Perhaps the most talked-about item on the budget was the increase of 31 percent for life, health and long-term disability insurance over the previous year as well as a 10 percent increase in property and liability insurance.
Michelle Gomez from National Marketing Group, the village’s health insurance broker, said that the cost increase was necessary because of several large employee claims. She pointed to several cases of employees who had ongoing claims that had reached hundreds of thousands of dollars in medical claims including one case where the claims had reached over $800,000 and counting. Currently, the medical loss ratio for Blue Cross Blue Shield reached 260 percent; this meant that Blue Cross was paying $2.60 for every dollar for the village paid towards its medical insurance.
The village approached several providers to seek lower rates, including Aetna, Cigna, Humana, Neighborhood Health, United Health, AvMed, but all of these declined to quote.
Village Manager John C. Gilbert said he and his staff explored the possibility of forming a coalition with other newly-formed municipalities like Pinecrest as a way to decrease their healthcare costs but this would have had a negative impact on the costs that other municipalities spend towards their healthcare plans.
Another option would have lowered the healthcare cost increase to roughly 6 percent (as opposed to 31 percent) but the deductibles would have skyrocketed for employees, reaching $3,000 for single employees and $9,000 for families. The council members said this would be a significant burden for village employees and this plan was not considered viable.
While the increase is significant, Gomez said that Blue Cross Blue Shield had initially proposed a 53 percent rate increase but that through tough negotiations and implementing initiatives like a health fair and providing medical risk assessment forms for employees, they were able to negotiate a lower rate.
The 10 percent increase in property and liability insurance was attributed to factors such as higher values for village-owned property and an increased number of village-owned vehicles.
While many local governments have been cash-strapped, Key Biscayne is maintaining a significant budget surplus this year. At the current tax rate of $3.20 per $1,000 in taxable value, the budget would have a nearly $1.7 million surplus; money from surpluses goes into the General Fund. However, several council members asked the Council to consider lowering the tax rate.
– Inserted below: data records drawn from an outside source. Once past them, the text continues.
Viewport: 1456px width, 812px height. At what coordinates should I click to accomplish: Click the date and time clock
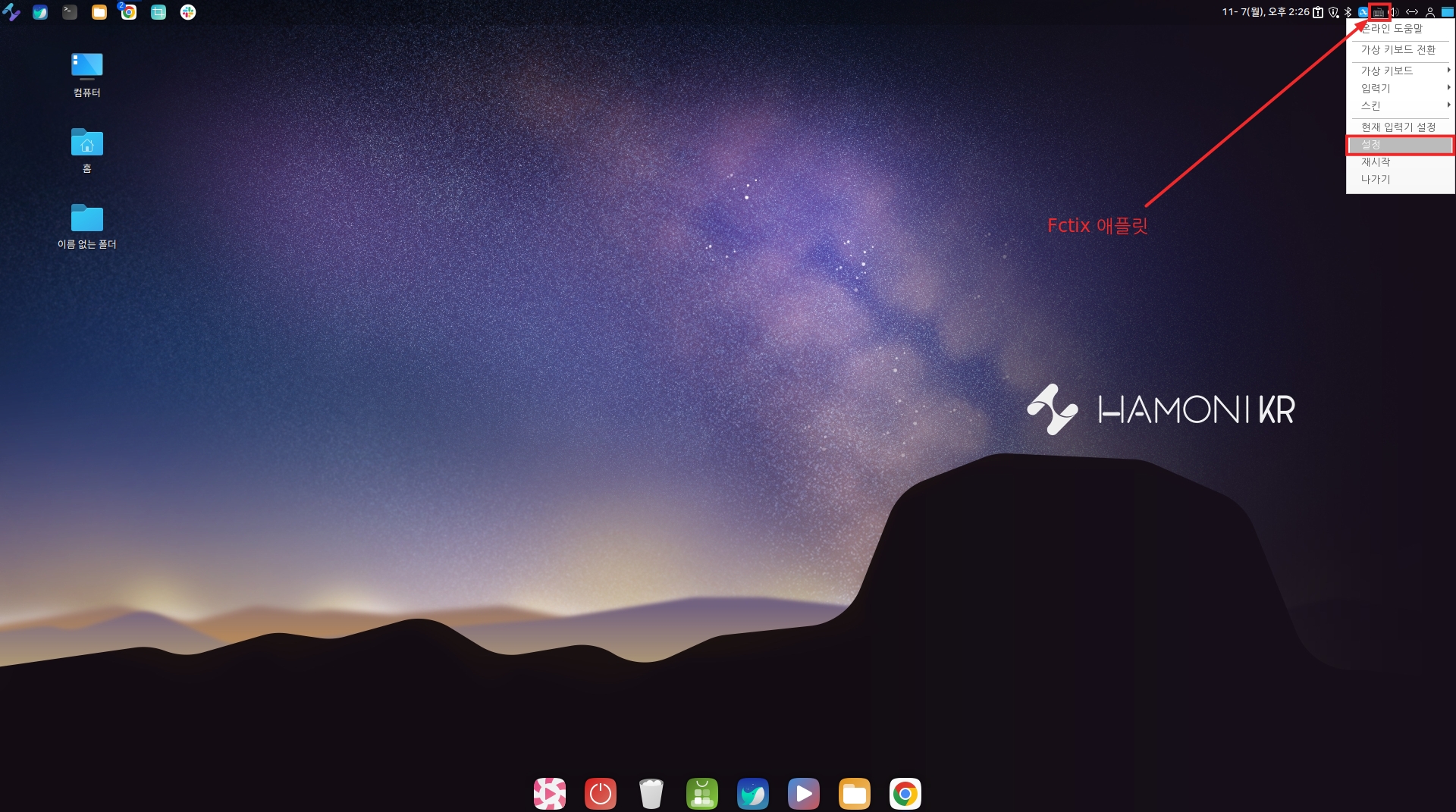pyautogui.click(x=1265, y=12)
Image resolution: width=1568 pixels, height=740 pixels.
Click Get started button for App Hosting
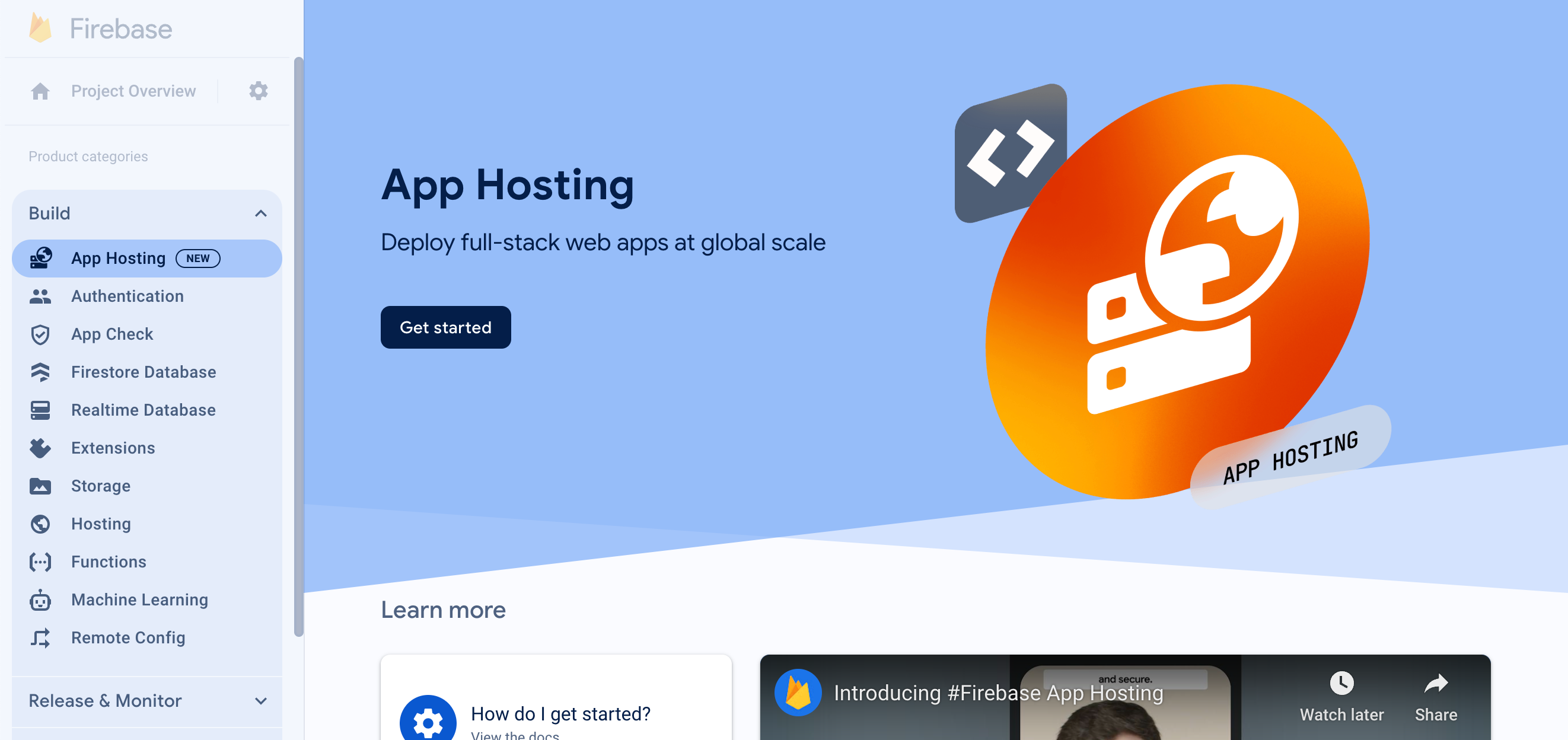pos(446,327)
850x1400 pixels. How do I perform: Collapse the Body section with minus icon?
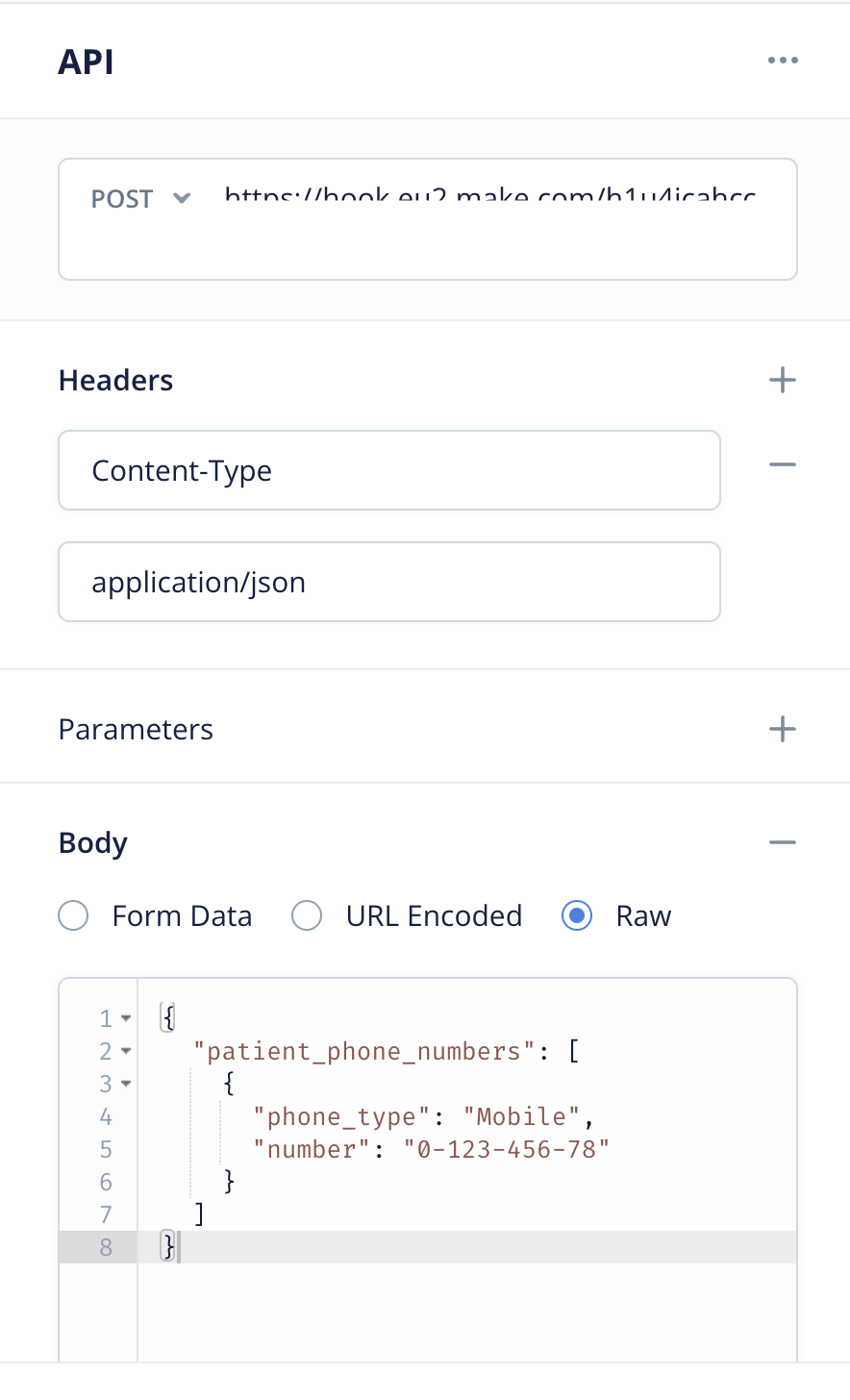pyautogui.click(x=783, y=843)
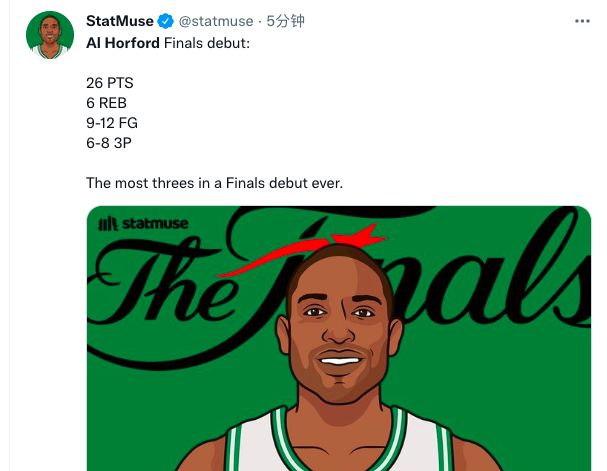
Task: Click the statmuse logo inside the image
Action: 143,224
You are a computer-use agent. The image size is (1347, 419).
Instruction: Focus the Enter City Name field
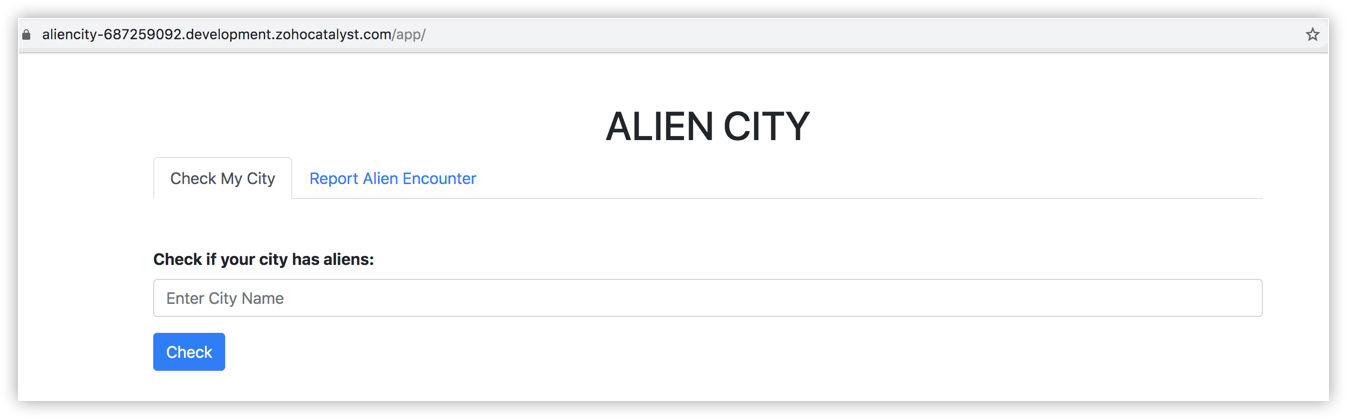707,298
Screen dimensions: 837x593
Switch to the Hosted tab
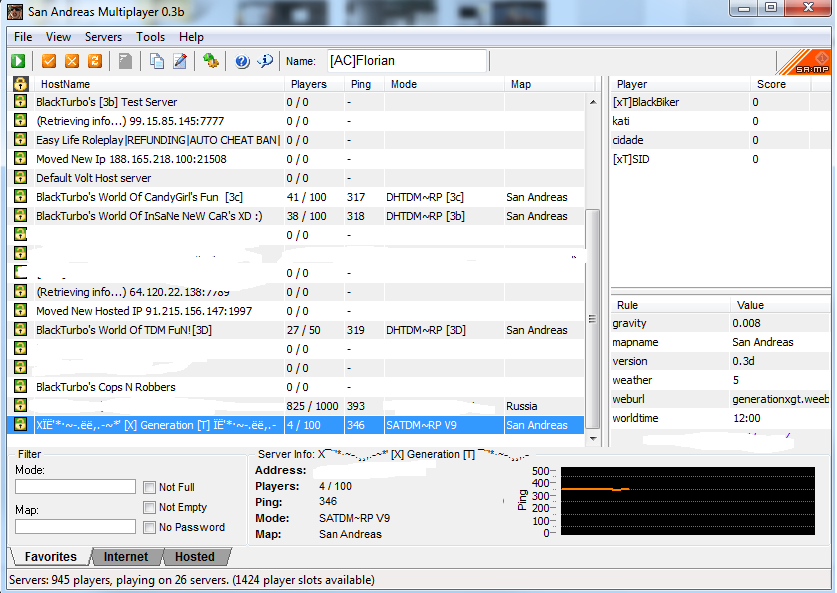[195, 557]
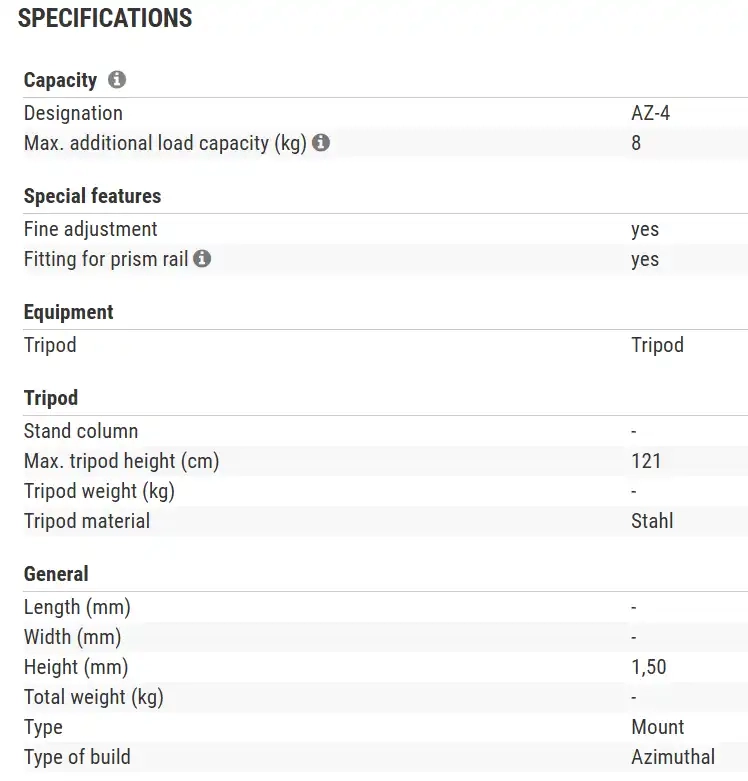Click the Total weight (kg) label

(93, 697)
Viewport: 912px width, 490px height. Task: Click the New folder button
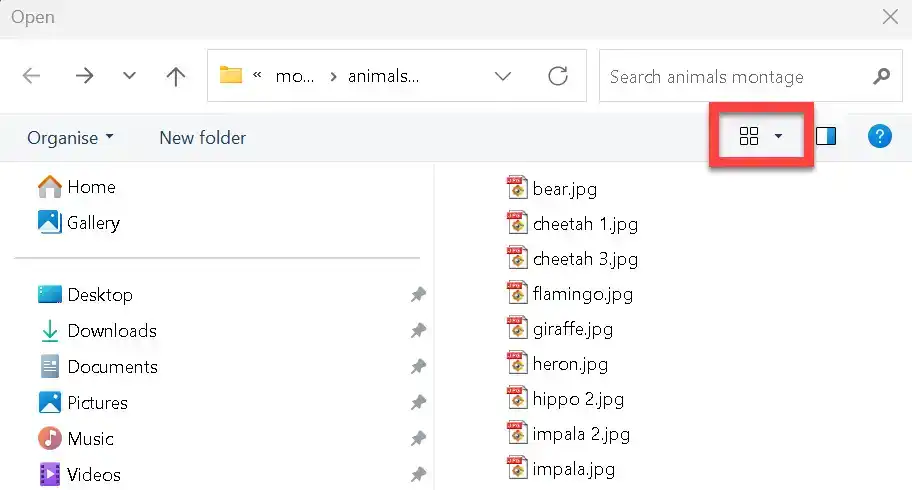tap(202, 138)
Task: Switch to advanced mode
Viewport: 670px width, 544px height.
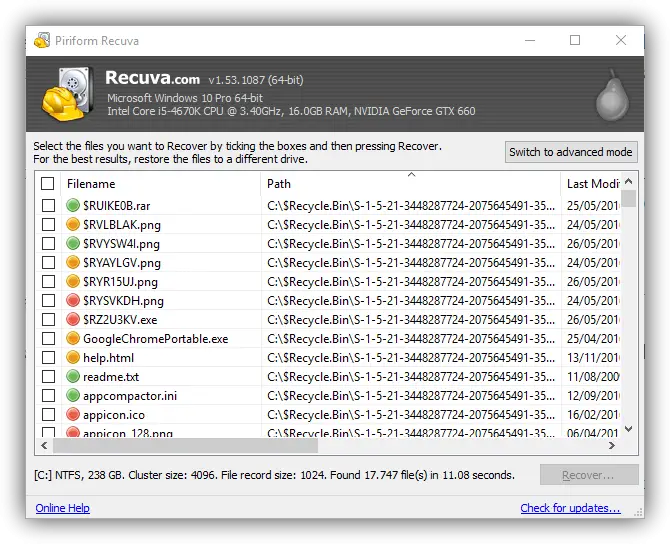Action: tap(570, 152)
If the village were to lower the millage rate to $3.10, this year’s surplus would amount to $1.1 million under the budget as proposed by the manager; if the rate were lowered to $3.00, there would be a $523,000 surplus.
Councilmember Michael E. Kelly advocated a lower tax rate and also balked at conservative estimates for projected revenues from sources like fines, which in some cases were projected to have large drops in revenue compared to the previous year. He suggested that these overly-cautious estimates don’t reflect the typically higher revenues that end up being taken in, which often leads to the large surpluses every year.
“Every year for 20 years, we’ve collected more money than we spent and that money just keeps accumulating and accumulating and now in our CIP (Capital Improvement Plan), there’s $8 million unattributed to projects and that’s over and above the $16 million that is attributed to certain things ... so the idea that we’re going to put our village at risk by lowering the millage [tax] rate is nonsense,” Kelly said.